Dal 2 agosto sono entrate in vigore nuove disposizioni dell’AI Act dell’Unione europea, che rafforzano gli obblighi di trasparenza per i sistemi di intelligenza artificiale e introducono nuovi adempimenti per i fornitori dei modelli di AI per finalità generali (General Purpose AI, GPAI). Contestualmente è partita l’attività di vigilanza affidata all’AI Office della Commissione europea, alle autorità nazionali competenti e al Garante europeo della protezione dei dati (Edps). Lo riporta https://apre.it/ai-act-scattano-nuove-regole-su-trasparenza-e-ai-generativa/
Tra le principali novità, chatbot e altri sistemi conversazionali dovranno informare in modo chiaro gli utenti quando stanno interagendo con un’intelligenza artificiale. Inoltre, i contenuti generati o modificati tramite AI, compresi i cosiddetti deepfake, dovranno essere etichettati e corredati da marcatori leggibili automaticamente, così da renderne più agevole l’identificazione.

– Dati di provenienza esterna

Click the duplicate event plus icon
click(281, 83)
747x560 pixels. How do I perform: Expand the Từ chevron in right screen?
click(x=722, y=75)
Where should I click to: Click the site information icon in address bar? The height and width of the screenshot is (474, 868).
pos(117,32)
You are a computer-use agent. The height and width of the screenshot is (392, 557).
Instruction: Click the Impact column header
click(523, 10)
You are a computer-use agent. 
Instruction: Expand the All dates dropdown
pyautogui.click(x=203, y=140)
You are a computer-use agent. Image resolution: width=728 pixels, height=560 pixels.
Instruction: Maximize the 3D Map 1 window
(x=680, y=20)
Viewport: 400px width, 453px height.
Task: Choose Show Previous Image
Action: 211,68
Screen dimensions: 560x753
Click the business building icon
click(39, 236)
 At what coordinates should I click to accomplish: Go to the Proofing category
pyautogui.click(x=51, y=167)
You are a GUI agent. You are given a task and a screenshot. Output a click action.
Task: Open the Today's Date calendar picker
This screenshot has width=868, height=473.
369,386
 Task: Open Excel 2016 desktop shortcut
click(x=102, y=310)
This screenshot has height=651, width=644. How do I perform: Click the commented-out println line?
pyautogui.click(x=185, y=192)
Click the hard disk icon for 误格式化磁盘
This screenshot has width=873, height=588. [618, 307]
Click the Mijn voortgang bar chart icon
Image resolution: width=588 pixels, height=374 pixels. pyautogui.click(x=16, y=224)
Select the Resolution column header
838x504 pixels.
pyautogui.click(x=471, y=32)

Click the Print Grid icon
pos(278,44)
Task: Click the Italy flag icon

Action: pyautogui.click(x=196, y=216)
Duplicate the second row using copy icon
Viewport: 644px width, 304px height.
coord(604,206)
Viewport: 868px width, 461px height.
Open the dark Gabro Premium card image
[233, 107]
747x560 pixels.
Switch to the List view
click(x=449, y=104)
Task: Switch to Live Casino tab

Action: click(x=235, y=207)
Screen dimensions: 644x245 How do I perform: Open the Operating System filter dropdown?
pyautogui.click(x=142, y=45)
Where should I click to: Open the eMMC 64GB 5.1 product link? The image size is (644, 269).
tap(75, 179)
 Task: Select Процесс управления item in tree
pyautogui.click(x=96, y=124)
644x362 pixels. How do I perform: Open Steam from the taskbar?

Per favorire l’attuazione delle nuove disposizioni, la Commissione europea ha pubblicato un primo elenco di oltre 180 organizzazioni che hanno aderito al Codice di condotta dedicato alla trasparenza dei contenuti generati dall’intelligenza artificiale.
Dal 2 agosto trovano applicazione anche gli obblighi previsti per i fornitori dei modelli GPAI. Per i sistemi considerati a rischio sistemico sono previste misure aggiuntive di mitigazione dei rischi, con particolare attenzione alla cybersicurezza, alla tutela dei diritti fondamentali e alla sicurezza pubblica.
Tutti i fornitori saranno inoltre tenuti a predisporre una documentazione tecnica sui modelli, adottare una politica in materia di diritto d’autore e pubblicare un riepilogo sufficientemente dettagliato dei contenuti utilizzati per l’addestramento dei sistemi.
Il sistema di vigilanza sarà supportato anche dal nuovo Scientific Panel, composto da 60 esperti indipendenti chiamati a fornire consulenza scientifica e tecnica nell’applicazione del regolamento.
La Commissione europea ha infine attivato nuovi strumenti online che consentiranno a cittadini, imprese e sviluppatori di segnalare eventuali violazioni dell’AI Act, rafforzando così il sistema di controllo e di applicazione delle nuove norme europee sull’intelligenza artificiale.